BEVERLY HILLS, Calif.—Carter Burwell was presented with the Henry Mancini Award, the highest honor for a film composer from the American Society of Composers, Authors and Publishers, at ASCAP's annual Film & Television Music Awards dinner Monday night, May 11, at the Beverly Hilton Hotel.

Burwell, New York-based composer of Twilight, Being John Malkovich and 14 Coen Brothers movies including Fargo, The Big Lebowski and No Country for Old Men, was honored "in recognition of his outstanding achievements and contributions to the music of film and television," ASCAP president and board chairman Paul Williams announced. "Carter Burwell can do it all, and he has," Williams said.

Twilight director Catherine Hardwicke praised Burwell's "complex and beautiful" score for the popular teen vampire movie. She said she was hoping for an "intimate and very personal" piece of music to become "Bella's Lullaby" – a famous element of the Stephenie Meyer novel. She got it when Burwell took a piece of music he had long ago written for his then-girlfriend (and now wife) Christine, and turned it into the piano motif that became so sought-after that it's now a hit in sheet-music form.

Joel and Ethan Coen sent a video that appeared to be an amateurishly shot camcorder interview about their longtime collaborator on such films as Blood Simple, Raising Arizona, The Hudsucker Proxy and Burn After Reading. It was probably a gag, but their remarks were so difficult to understand that the joke was lost on the audience. At one point they quipped that Burwell "sends an accordion sketch to some guy in Sweden who writes it all down" for him. Later they added, similarly tongue-in-cheek, "we didn't realize they gave the Mancini to amateur musicians."

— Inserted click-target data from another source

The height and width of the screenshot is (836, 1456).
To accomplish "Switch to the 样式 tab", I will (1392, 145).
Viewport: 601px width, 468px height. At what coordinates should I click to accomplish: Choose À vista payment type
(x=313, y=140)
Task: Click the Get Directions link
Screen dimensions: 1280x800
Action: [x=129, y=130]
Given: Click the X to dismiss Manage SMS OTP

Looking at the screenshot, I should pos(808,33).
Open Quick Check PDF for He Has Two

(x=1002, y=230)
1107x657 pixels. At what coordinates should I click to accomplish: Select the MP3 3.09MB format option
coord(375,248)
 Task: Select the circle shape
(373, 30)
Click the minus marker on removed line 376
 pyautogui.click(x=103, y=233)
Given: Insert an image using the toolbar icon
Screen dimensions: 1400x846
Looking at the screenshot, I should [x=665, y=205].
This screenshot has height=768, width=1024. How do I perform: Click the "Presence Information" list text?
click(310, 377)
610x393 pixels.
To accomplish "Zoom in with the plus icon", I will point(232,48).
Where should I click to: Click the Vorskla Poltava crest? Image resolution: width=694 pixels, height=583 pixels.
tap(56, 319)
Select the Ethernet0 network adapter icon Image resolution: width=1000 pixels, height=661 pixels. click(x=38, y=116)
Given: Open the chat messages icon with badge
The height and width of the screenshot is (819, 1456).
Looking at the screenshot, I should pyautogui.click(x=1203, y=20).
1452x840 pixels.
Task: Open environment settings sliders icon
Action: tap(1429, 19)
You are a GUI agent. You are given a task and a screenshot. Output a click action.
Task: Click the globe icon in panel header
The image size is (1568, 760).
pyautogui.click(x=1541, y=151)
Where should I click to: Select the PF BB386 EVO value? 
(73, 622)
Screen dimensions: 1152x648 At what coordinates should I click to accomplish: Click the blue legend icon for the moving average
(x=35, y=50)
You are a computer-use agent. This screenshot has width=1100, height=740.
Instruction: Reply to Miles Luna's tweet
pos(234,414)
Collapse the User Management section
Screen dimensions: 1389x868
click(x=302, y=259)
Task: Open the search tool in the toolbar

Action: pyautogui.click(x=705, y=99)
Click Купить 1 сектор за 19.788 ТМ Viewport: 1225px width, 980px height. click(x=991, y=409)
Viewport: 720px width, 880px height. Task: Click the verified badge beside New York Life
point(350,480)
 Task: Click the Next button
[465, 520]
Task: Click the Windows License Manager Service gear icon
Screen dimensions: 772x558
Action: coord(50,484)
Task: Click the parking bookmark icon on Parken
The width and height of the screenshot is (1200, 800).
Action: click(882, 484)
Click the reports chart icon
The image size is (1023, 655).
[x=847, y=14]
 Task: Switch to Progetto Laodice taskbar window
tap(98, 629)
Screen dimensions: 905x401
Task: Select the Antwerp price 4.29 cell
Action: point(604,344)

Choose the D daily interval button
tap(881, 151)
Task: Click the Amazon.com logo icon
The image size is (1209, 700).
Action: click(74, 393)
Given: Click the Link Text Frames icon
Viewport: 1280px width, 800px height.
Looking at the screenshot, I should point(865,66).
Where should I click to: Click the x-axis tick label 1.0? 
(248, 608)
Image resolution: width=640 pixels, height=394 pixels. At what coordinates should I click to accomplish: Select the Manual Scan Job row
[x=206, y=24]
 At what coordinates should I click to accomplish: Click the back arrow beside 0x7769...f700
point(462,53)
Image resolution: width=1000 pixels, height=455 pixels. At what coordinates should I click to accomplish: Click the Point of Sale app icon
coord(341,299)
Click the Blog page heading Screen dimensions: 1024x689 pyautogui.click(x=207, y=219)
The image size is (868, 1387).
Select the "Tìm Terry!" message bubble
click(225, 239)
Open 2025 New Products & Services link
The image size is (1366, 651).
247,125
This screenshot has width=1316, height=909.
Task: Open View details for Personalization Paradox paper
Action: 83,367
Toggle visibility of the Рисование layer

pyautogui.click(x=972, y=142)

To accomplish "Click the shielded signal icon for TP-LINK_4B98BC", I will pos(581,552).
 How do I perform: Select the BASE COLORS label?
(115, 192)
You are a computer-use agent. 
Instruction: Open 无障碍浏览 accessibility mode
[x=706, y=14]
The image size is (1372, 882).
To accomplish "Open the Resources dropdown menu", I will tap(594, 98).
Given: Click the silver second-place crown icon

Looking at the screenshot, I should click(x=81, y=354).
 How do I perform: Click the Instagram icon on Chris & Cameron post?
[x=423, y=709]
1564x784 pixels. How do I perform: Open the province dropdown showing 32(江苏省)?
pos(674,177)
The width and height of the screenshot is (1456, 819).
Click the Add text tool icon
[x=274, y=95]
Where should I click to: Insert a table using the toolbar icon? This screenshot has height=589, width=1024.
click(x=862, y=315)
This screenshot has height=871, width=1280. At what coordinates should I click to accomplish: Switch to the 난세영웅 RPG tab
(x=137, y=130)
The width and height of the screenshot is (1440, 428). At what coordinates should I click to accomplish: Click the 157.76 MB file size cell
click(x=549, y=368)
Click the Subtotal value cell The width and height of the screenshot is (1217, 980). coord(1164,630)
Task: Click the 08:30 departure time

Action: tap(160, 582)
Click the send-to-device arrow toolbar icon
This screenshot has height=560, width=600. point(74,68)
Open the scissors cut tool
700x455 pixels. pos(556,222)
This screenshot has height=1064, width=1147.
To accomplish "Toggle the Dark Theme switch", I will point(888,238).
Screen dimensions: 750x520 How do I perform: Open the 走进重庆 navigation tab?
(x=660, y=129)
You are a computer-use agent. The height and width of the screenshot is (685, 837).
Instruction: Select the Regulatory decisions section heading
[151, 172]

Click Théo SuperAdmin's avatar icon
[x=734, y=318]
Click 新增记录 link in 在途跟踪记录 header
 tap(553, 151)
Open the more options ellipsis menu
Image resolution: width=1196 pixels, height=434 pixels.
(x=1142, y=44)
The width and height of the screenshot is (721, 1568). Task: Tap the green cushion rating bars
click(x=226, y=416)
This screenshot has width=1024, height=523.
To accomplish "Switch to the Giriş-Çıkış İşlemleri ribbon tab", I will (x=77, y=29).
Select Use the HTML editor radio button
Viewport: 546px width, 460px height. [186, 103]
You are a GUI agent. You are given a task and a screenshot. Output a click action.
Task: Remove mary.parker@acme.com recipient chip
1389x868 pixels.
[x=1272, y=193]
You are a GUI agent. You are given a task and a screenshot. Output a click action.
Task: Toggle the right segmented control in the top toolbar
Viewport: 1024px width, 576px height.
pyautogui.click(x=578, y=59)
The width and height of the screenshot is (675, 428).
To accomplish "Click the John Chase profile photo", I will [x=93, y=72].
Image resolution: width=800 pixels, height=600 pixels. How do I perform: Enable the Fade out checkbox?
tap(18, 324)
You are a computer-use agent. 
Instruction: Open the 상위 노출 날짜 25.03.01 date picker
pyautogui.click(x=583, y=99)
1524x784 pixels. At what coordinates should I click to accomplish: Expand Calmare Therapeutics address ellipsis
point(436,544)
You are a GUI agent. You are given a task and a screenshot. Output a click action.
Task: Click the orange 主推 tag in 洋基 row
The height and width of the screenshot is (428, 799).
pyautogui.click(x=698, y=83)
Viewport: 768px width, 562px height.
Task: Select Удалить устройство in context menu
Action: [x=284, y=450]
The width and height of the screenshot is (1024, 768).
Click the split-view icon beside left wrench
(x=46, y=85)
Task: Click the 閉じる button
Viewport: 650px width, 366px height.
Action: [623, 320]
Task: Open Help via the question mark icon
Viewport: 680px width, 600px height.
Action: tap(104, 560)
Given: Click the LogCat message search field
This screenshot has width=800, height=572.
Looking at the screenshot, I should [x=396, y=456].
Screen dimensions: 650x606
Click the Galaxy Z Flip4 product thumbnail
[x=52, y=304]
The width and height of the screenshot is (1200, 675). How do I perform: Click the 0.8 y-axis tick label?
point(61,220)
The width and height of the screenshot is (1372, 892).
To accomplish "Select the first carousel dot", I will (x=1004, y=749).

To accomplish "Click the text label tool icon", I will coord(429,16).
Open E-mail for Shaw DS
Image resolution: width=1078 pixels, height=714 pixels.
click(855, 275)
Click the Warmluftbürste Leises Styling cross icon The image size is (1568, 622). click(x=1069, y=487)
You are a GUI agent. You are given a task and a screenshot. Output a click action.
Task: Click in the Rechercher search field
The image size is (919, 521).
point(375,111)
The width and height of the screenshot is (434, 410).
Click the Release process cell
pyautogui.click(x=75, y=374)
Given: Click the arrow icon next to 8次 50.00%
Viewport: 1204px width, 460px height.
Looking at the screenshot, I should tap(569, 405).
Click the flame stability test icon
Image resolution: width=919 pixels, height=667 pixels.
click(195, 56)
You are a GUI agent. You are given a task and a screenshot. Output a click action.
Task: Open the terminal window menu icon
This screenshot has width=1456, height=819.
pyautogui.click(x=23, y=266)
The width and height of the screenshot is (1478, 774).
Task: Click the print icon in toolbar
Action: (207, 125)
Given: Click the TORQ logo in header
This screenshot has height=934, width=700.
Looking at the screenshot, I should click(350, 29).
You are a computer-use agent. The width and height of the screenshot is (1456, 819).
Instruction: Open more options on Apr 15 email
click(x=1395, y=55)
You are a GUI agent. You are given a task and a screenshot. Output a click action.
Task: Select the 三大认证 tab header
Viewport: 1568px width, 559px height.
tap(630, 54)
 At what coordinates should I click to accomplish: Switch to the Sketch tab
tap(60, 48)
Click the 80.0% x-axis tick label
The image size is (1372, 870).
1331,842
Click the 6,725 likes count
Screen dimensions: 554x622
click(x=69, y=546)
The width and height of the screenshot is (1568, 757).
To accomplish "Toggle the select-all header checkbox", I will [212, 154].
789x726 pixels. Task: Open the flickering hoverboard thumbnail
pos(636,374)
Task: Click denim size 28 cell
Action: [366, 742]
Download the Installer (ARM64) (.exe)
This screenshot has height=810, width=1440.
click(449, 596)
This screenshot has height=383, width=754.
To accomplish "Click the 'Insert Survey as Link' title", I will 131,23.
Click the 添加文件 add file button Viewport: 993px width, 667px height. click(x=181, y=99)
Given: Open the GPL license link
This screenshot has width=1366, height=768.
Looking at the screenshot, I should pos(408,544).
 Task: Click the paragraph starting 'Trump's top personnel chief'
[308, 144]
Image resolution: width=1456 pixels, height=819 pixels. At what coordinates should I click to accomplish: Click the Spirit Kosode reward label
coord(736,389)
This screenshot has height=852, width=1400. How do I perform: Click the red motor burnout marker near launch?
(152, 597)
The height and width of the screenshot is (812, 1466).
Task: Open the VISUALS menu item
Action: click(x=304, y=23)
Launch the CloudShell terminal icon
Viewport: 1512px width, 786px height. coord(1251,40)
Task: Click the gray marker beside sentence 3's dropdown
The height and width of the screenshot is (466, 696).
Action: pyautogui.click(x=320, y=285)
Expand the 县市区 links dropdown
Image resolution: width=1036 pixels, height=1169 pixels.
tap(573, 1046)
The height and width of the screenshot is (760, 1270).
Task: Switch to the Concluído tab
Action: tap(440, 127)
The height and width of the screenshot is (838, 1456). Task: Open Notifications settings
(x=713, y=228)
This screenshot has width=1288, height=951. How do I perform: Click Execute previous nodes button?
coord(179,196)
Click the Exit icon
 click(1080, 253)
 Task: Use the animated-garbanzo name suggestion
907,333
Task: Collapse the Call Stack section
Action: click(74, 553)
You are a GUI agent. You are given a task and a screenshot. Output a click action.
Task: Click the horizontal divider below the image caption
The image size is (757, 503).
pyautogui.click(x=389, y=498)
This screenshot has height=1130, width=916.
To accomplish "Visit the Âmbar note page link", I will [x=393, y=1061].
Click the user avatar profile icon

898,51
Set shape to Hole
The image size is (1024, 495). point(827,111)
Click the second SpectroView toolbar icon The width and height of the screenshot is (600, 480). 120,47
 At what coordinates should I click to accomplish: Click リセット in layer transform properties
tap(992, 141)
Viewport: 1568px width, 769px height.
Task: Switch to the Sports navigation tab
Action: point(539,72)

Director Bill Condon, who collaborated with Burwell on Gods and Monsters and Kinsey, said "Carter makes us feel but he also helps us to think– [He writes] music that captures the ache of the human soul.... Subtlety, range, eclecticism, genius – they all define Carter's work."

A seven-minute video showcased many of Burwell's film hits and included scenes from his upcoming Where the Wild Things Are. Also sending video greetings were directors Spike Jonze (Adaptation, Being John Malkovich) and John Lee Hancock (The Rookie, The Alamo).

Most of the winners in the "top box office" category – among them John Debney (The Mummy: Tomb of the Dragon Emperor), Michael Giacchino (Cloverfield), James Horner (The Spiderwick Chronicles), James Newton Howard (The Happening, The Dark Knight), Hans Zimmer (Dark Knight, Kung Fu Panda, Madagascar: Escape 2 Africa), John Powell (Bolt, Horton Hears a Who, Hancock, Jumper, Kung Fu Panda), Brian Tyler (Eagle Eye) and others – did not attend.

Many of the television winners, however, were there, including Sean Callery (Medium, Bones), David Carbonara (Mad Men), Jeff Cardoni (CSI: Miami), Reinhold Heil and Johnny Klimek (Without a Trace), John Keane (CSI), David Vanacore (Survivor, The Apprentice), Brian Lapin (Gossip Girl), Michael Levine (Cold Case), Bear McCreary (Eureka) and Trevor Morris (The Tudors).